**Input material:**

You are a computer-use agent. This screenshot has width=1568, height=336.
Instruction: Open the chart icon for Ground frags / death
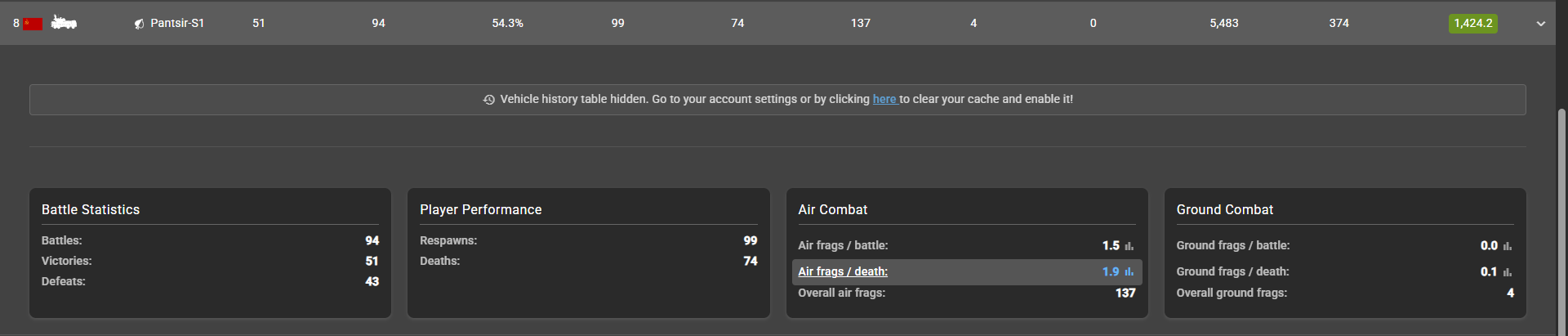(x=1508, y=272)
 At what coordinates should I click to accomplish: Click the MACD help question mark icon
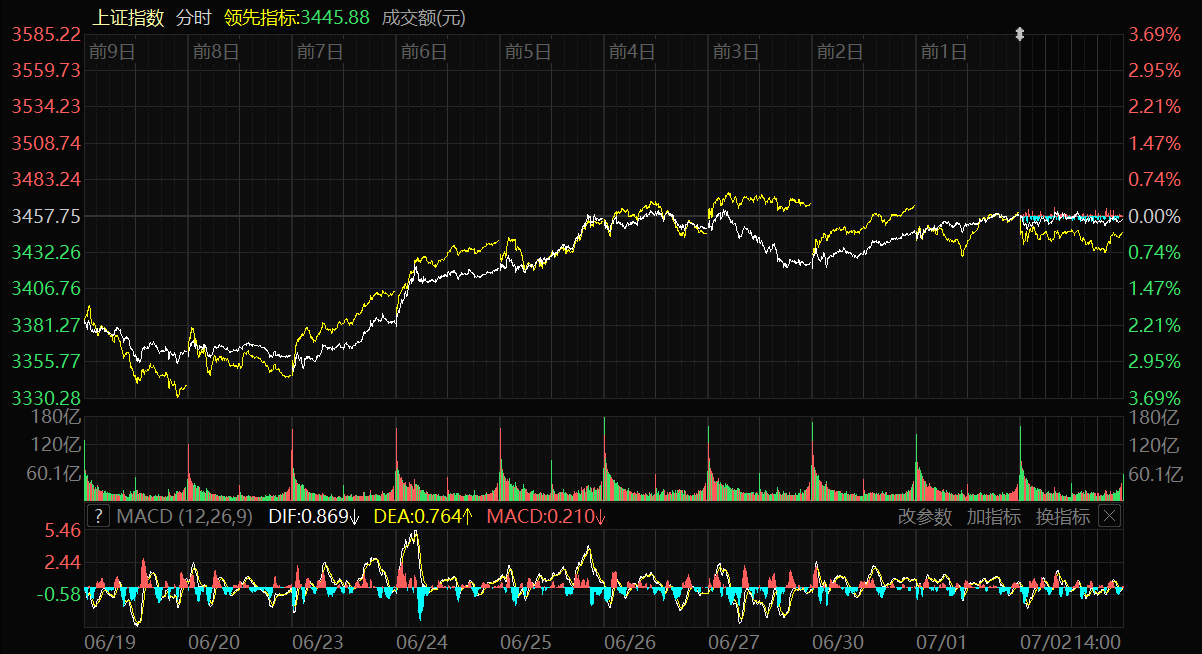pyautogui.click(x=98, y=516)
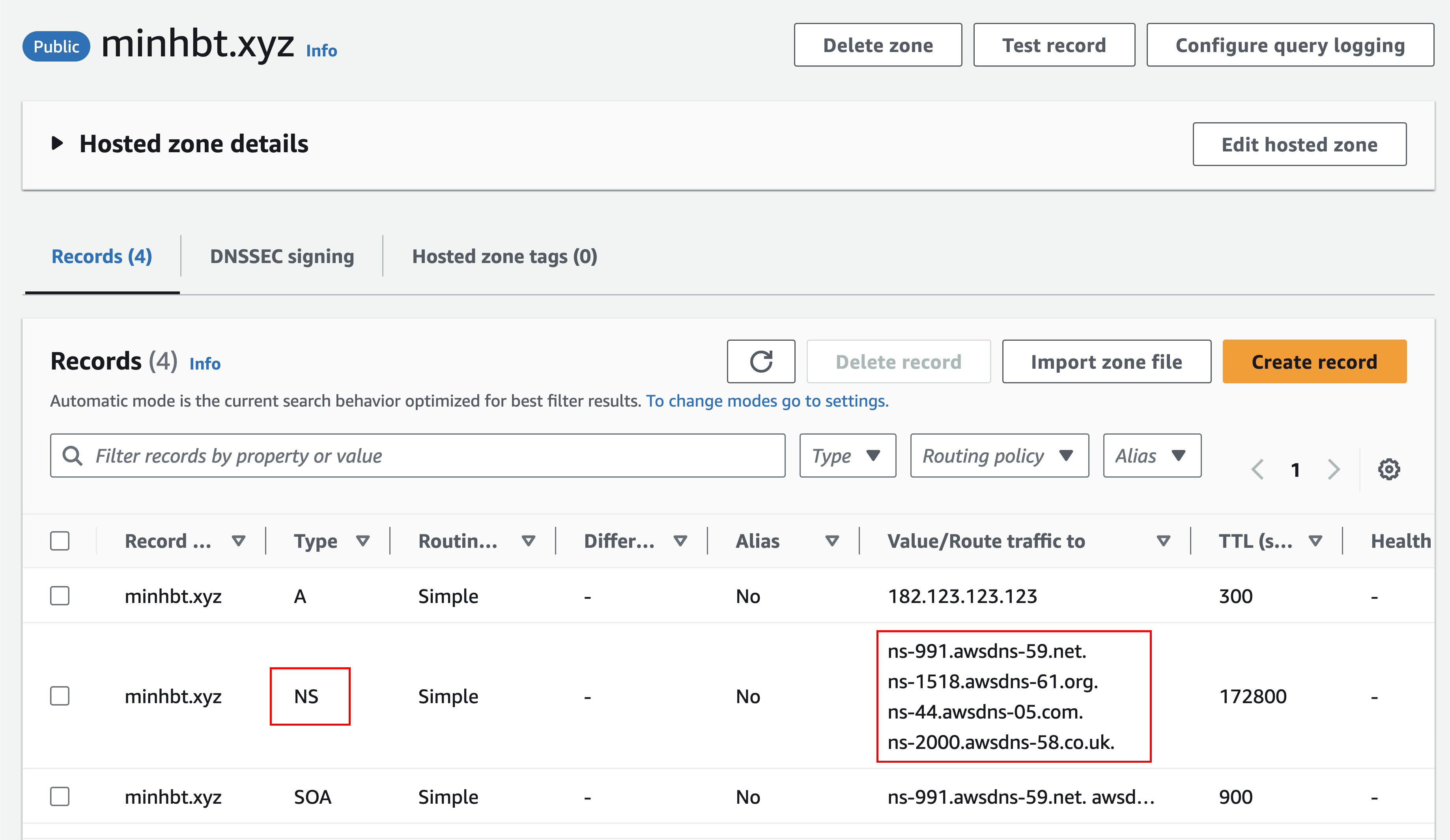Select all records header checkbox
Viewport: 1450px width, 840px height.
60,541
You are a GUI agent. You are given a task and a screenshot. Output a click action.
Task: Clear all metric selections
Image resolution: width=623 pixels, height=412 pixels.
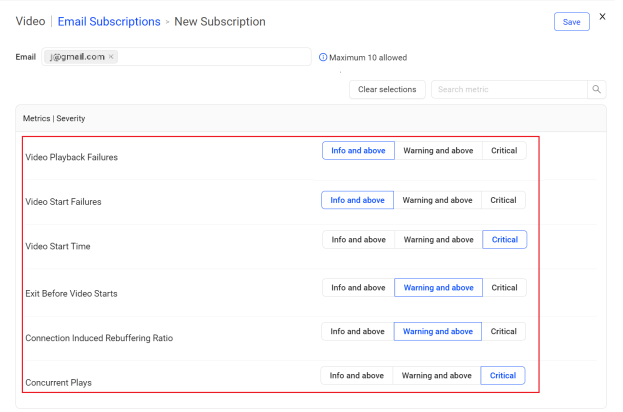coord(387,90)
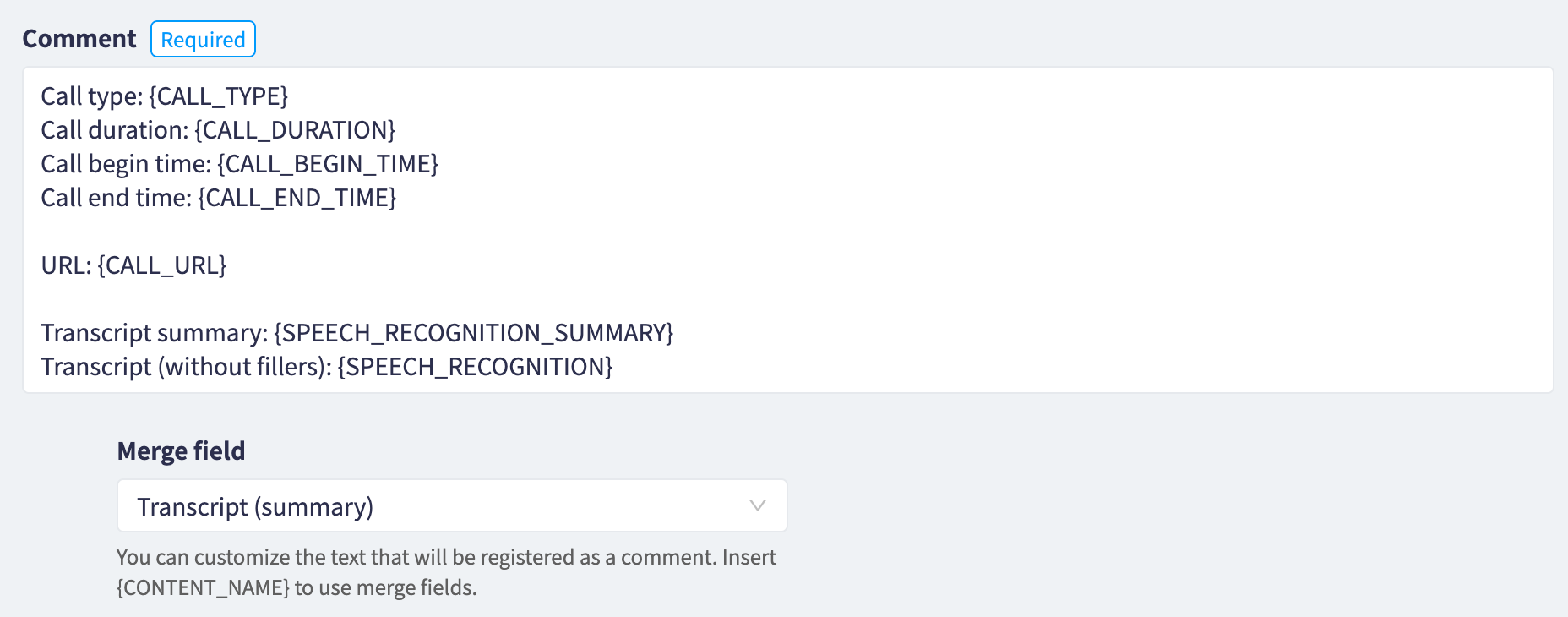Place cursor on the Call type line

pyautogui.click(x=91, y=96)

**Exercise aim:** State how many lines of the material above contain the string "width". Case counts, and give only the number.

**Full answer:** 3